Gitau EN
Tuju J
Karanja H
Stevenson L
Requena P
Kimani E
Olotu A
Kimani D
Marsh K
Bull P
Urban BC
J Immunol. 2014;1921753-61
The immune response against the variant surface Ag Plasmodium falciparum erythrocyte membrane protein 1 (PfEMP1) is a key component of clinical immunity against malaria. We have investigated the development and maintenance of CD4(+) T cell responses to a small semiconserved area of the Duffy binding-like domain (DBL)alpha-domain of PfEMP1, the DBLalpha-tag.
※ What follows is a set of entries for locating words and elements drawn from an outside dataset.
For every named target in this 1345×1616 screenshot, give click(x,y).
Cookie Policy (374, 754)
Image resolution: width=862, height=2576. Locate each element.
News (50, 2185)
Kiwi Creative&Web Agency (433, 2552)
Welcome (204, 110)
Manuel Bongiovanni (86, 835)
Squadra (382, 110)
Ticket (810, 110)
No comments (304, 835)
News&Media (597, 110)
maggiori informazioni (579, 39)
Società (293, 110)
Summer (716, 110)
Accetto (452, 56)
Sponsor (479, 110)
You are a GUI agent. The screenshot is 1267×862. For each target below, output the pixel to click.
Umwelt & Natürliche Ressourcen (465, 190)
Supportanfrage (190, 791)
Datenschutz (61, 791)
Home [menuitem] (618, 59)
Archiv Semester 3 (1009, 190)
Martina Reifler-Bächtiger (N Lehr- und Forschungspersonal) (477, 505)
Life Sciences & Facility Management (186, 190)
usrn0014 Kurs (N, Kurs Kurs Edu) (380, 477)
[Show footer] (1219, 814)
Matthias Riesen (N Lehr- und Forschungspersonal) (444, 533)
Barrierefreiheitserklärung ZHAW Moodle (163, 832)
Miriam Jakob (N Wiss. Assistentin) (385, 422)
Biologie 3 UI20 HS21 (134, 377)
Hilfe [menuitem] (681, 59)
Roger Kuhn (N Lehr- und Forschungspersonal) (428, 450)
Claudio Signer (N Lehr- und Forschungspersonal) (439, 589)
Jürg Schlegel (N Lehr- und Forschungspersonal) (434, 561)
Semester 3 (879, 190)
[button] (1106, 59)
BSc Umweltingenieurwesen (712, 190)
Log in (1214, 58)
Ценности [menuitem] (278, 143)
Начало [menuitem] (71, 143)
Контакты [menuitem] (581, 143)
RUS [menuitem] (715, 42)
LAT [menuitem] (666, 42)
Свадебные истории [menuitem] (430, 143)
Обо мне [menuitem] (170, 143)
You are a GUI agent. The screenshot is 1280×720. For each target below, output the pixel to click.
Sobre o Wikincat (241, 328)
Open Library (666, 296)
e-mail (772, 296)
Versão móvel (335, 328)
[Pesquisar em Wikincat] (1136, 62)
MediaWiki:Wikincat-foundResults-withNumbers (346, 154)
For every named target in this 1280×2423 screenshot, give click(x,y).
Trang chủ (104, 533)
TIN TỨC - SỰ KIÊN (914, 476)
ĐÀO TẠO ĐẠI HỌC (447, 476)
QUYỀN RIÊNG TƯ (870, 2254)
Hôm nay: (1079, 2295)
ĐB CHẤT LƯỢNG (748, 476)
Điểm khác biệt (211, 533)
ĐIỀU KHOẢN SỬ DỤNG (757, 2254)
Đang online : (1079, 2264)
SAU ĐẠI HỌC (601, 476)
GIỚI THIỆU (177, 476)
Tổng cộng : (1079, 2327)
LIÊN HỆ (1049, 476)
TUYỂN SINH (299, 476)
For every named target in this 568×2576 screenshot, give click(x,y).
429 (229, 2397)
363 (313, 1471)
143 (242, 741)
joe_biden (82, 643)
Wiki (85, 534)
Young children were followed up longitudinally, and parasites and PBMCs were isolated from 35 patients presenting with an acute case of uncomplicated malaria. The DBLalpha-tag from the PfEMP1 dominantly expressed by the homologous parasite isolate was cloned and expressed as recombinant protein. The recombinant DBLalpha-tag was used to activate PBMCs collected from each acute episode and from an annual cross-sectional survey performed after the acute malaria episode. In this article, we report that CD4(+) T cell responses to the homologous DBLalpha-tag were induced in 75% of the children at the time of the acute episode and in 62% of the children at the following cross-sectional survey on average 235 d later. Furthermore, children who had induced DBLalpha-tag-specific CD4(+)IL-4(+) T cells at the acute episode remained episode free for longer than children who induced other types of CD4(+) T cell responses. These results suggest that a wide range of DBLalpha-tag-specific CD4(+) T cell responses were induced in children with mild malaria and, in the case of CD4(+)IL-4(+) T cell responses, were associated with protection from clinical episodes.